*** Record excerpts ***
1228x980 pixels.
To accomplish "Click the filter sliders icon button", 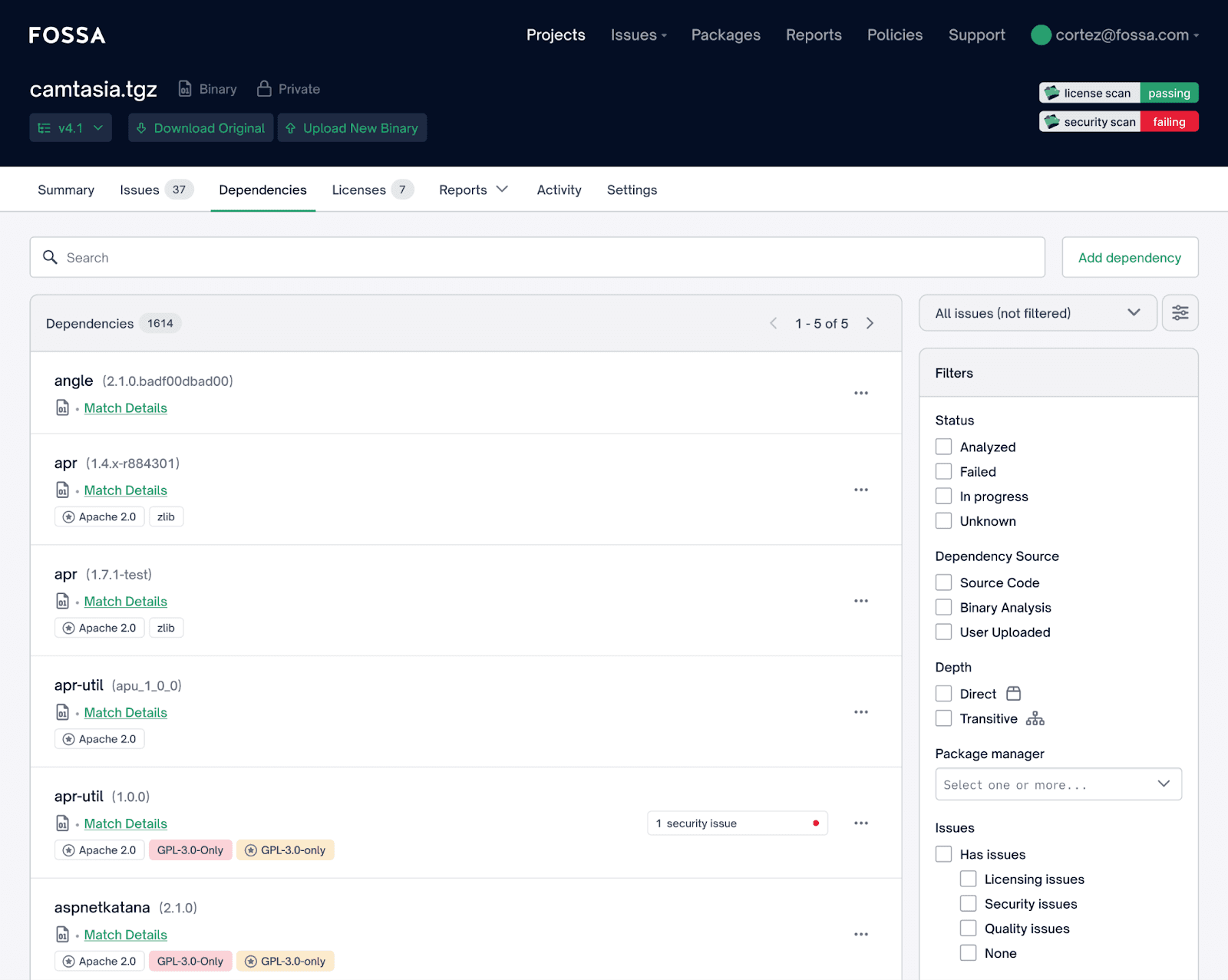I will pyautogui.click(x=1180, y=313).
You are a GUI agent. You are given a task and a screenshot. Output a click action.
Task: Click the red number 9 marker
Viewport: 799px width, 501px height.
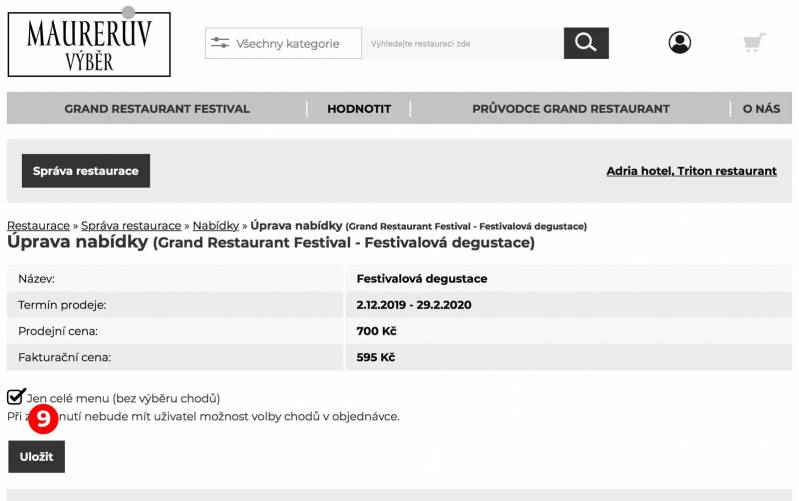(x=43, y=419)
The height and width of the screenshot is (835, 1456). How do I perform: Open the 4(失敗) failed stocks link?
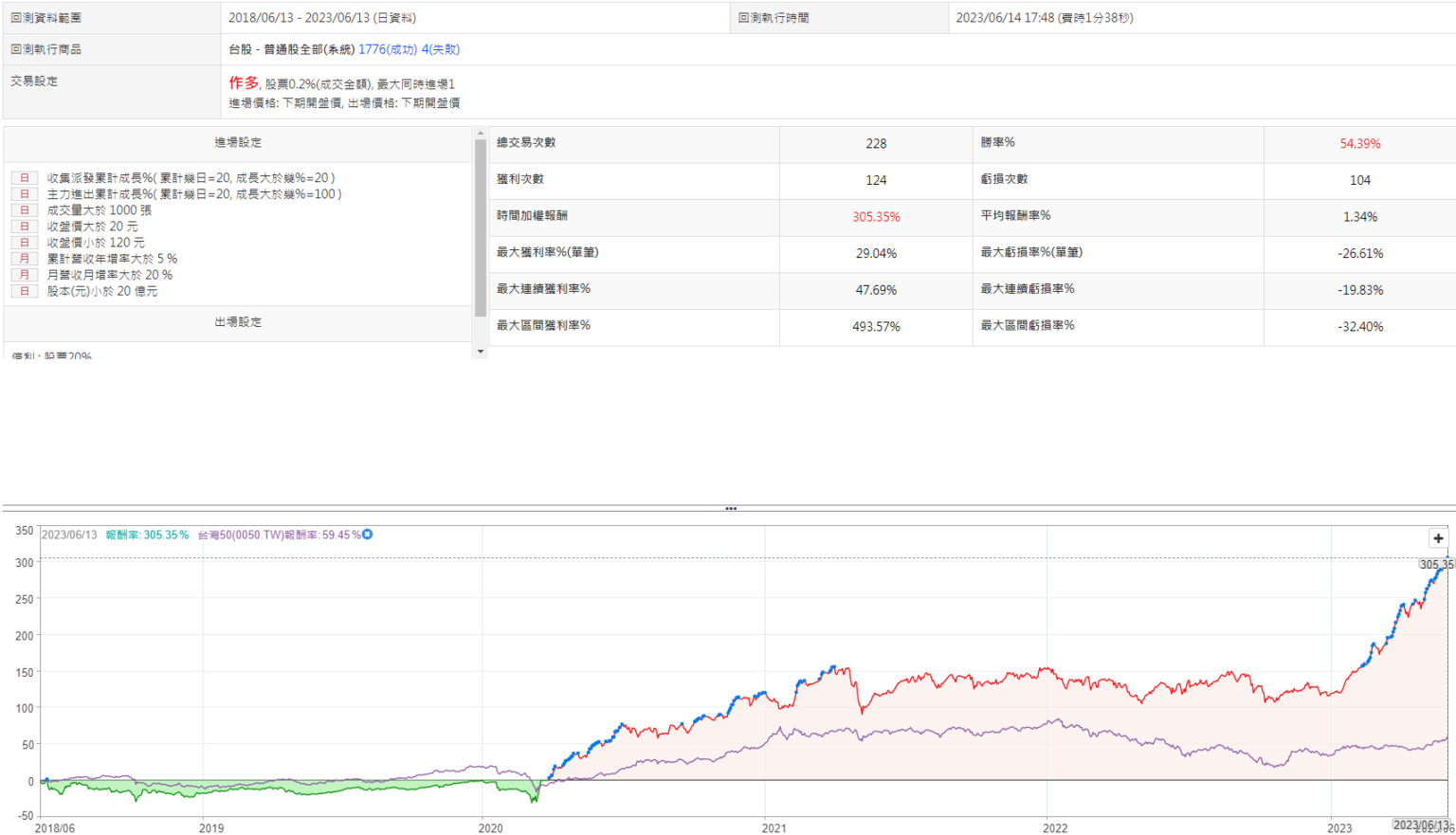pyautogui.click(x=441, y=49)
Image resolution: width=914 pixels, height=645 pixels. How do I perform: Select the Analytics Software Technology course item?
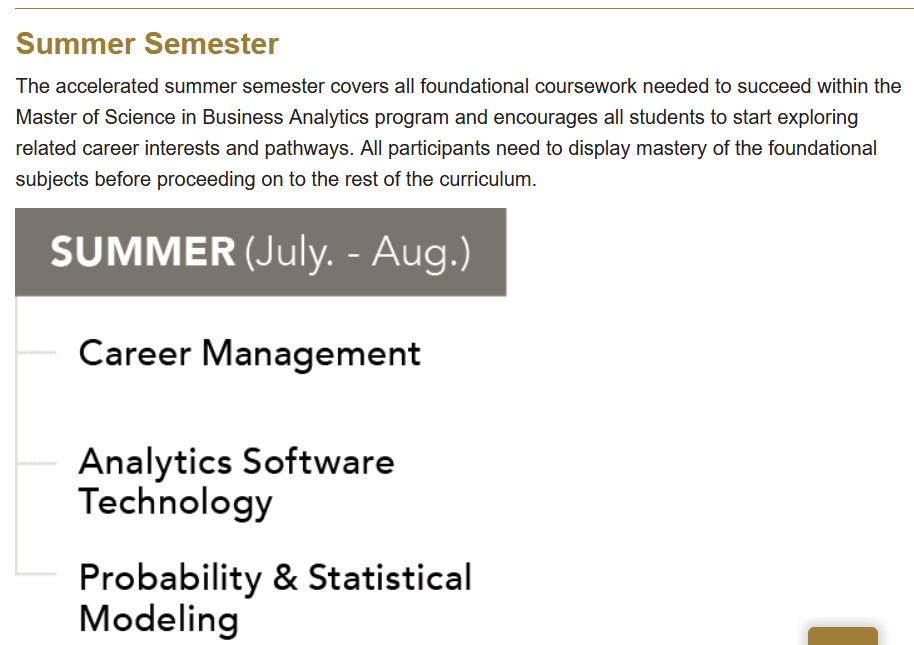tap(236, 482)
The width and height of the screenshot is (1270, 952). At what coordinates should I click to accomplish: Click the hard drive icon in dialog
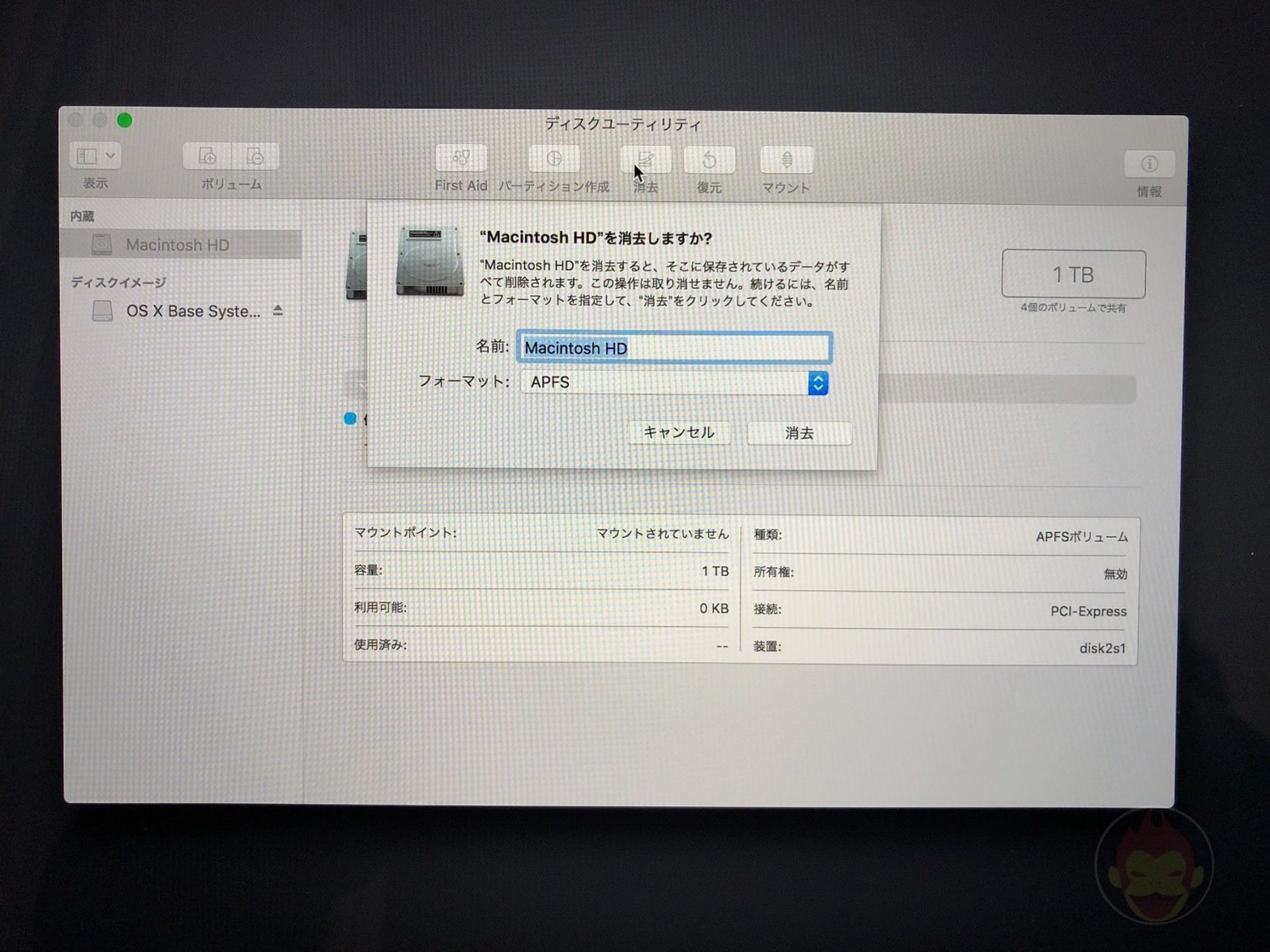(x=429, y=261)
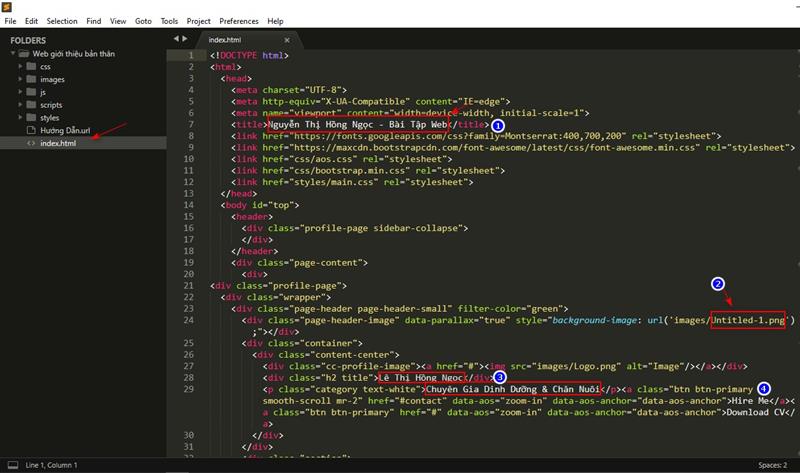Click the Sublime Text logo in title bar
The width and height of the screenshot is (800, 473).
[7, 7]
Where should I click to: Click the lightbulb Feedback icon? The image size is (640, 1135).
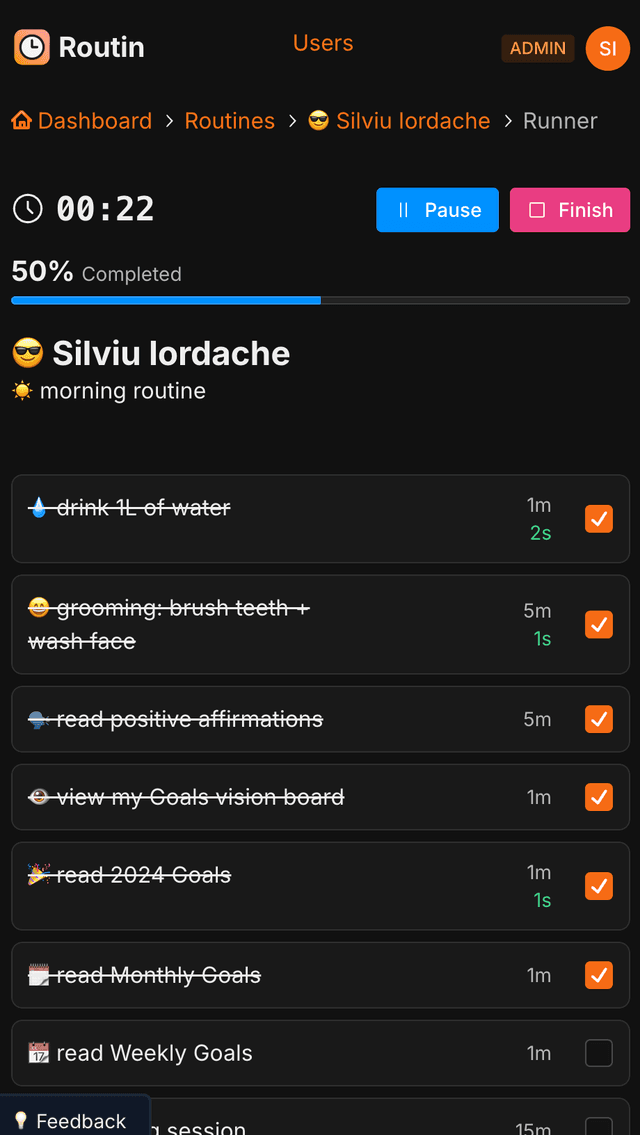click(21, 1121)
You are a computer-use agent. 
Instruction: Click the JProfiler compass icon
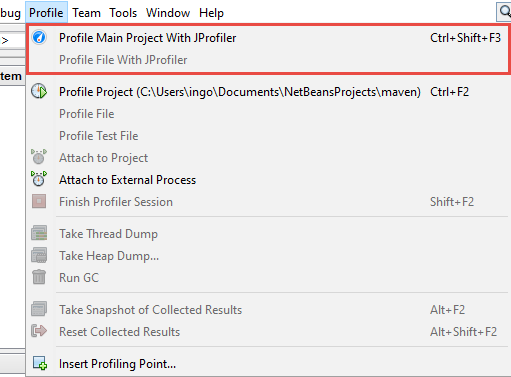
*** End of Record excerpts ***
▶ [Directions for this task]: Starting with the line that contains "The height and", print every line through the end of the data exactly as written; omit all pictures and add nothing else.

▶ [Completed exercise]:
The height and width of the screenshot is (835, 1456). How do I perform: Open the 4(失敗) failed stocks link?
pyautogui.click(x=441, y=49)
Image resolution: width=914 pixels, height=645 pixels. How do I perform: Select the Analytics Software Technology course item?
tap(236, 482)
The width and height of the screenshot is (1270, 952). At what coordinates should I click to accomplish: Click the hard drive icon in dialog
(x=429, y=261)
Click the Sublime Text logo in title bar
The width and height of the screenshot is (800, 473).
[7, 7]
Where should I click to: Click the lightbulb Feedback icon? The image size is (640, 1135).
click(21, 1121)
You are a computer-use agent. 
Instruction: Click the JProfiler compass icon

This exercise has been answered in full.